Thom, Jonny, Nick e os demais músicos: suas vozes poderiam ter ajudado a impedir isso, mas você tem outros interesses e prioridades. Suas vozes poderiam, e deveriam, ter ficado do lado e amplificado os gritos daqueles que trabalham pela justiça. Em vez disso, apesar dos inúmeros pedidos para estar do lado certo da história, vocês emprestaram credibilidade ao governo israelense e a seus apoiadores. Eles aplaudiram sua postura “moral”.

Cave disse que aqueles que pressionam pelo boicote cultural, como Brian Eno e Roger Waters, estão errados por “armamento da música”, e que ele quebrou a linha de piquete para emitir “uma posição de princípio contra aqueles que desejam intimidar, envergonhar e silenciar músicos. ”Ele indicou ter arrecadado 150.000 libras para crianças refugiadas palestinas através da Helping Foundation.

Cave está ocupado promovendo suas “Conversas com Nick Cave” e seu feed no Twitter é dedicado quase exclusivamente a isso. Talvez ele pudesse ir a Jerusalém e tentar conversar com israelenses e palestinos sobre a atual destruição em Wadi Hummus, sair com os últimos palestinos deslocados e dizer-lhes por que um boicote cultural é uma tática imprudente, para não mencionar “intimidação”. . Ele pode até doar mais 150 mil libras para a reconstrução de uma das casas demolidas se ele estiver se sentindo generoso.

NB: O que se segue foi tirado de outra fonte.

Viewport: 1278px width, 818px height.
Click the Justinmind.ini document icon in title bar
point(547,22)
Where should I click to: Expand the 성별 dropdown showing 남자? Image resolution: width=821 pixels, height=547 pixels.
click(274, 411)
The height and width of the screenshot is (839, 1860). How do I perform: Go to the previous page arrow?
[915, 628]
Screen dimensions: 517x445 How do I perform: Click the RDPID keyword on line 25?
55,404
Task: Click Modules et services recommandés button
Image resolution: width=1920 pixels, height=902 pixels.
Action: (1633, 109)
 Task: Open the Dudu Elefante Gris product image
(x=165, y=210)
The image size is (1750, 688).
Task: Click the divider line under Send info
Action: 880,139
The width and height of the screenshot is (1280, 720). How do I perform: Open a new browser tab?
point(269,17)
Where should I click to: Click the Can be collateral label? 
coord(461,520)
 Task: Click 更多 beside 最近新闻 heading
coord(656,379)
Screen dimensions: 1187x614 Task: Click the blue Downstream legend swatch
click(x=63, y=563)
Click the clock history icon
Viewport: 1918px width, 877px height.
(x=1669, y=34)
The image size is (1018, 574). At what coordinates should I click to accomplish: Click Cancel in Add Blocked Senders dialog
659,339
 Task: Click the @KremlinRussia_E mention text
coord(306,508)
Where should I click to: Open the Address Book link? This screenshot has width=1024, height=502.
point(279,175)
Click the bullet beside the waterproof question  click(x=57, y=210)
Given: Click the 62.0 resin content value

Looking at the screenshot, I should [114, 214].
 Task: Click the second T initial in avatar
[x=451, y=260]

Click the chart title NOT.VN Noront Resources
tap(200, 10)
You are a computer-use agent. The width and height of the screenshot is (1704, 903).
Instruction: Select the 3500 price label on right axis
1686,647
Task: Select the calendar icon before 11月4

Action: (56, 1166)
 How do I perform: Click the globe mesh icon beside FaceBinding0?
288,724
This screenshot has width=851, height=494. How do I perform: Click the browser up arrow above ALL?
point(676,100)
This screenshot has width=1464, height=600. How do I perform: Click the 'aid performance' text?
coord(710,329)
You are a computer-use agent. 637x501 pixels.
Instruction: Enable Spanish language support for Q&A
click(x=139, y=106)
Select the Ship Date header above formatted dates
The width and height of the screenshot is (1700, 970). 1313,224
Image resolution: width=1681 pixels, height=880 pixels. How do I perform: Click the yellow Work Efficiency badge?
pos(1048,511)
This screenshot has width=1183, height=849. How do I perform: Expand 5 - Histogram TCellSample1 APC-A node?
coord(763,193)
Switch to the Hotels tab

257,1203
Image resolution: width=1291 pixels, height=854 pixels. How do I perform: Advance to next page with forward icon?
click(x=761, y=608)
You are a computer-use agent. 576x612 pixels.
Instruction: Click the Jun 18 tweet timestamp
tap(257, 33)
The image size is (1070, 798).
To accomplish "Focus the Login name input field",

Também poderíamos seguir o feed do Twitter de Sharona Katan, a esposa israelense de Jonny Greenwood, do Radiohead, para ver que – enquanto ela tem muitos problemas pelos quais é apaixonada, como a caça ilegal no Japão; o uso médico, mas não disponível, de cannabis para pacientes que sofrem de várias condições; vítimas do Holocausto; e indignação com as bandeiras do Hamas sendo acenadas em Londres – ela fica em silêncio quando se trata de violações dos direitos humanos palestinos perpetradas por seu governo.

Há pouco mais de dois anos, Yorke citou Katan como uma das razões pelas quais a banda estava tão enfurecida em ter artistas pro-BDS como Ken Loach pregando a eles sobre onde eles deveriam e não deveriam se apresentar. “A pessoa que mais sabe sobre essas coisas é Jonny”, disse Yorke à revista Rolling Stone. “Ele tem amigos palestinos e israelenses e uma esposa que é judia árabe. Todas essas pessoas ficam lá, à distância, jogando coisas em nós, acenando bandeiras, dizendo: “Você não sabe nada sobre isso! Imagine como isso é ofensivo para Jonny.”

Jonny, é isso que você acha ofensivo? Esse é o limite? As vítimas contam? Será que a tática não violenta que eles pedem que você respeite, até que seus anfitriões e torcedores israelenses percebam que seu apartheid tem um custo para os palestinos, ofende você? Isso realmente te ofende tanto quando eles pedem que você respeite o pedido deles, emitido por décadas de opressão israelense, e cumplicidade ocidental?

Eles não estão pedindo a artistas ocidentais para nunca tocar em Israel; apenas que esperem até que Israel inverta mais de 70 anos de colonialismo e limpeza étnica. Ouça as vozes e gritos de Wadi Hummus agora, que ecoam décadas da mesma dor e injustiça. Imagine como o silêncio dos artistas é ofensivo para eles, pois ficar em silêncio é conspirar com muitos crimes de Israel.

 

As opiniões expressas neste artigo são de responsabilidade do autor e não refletem necessariamente a política editorial do Middle East Monitor.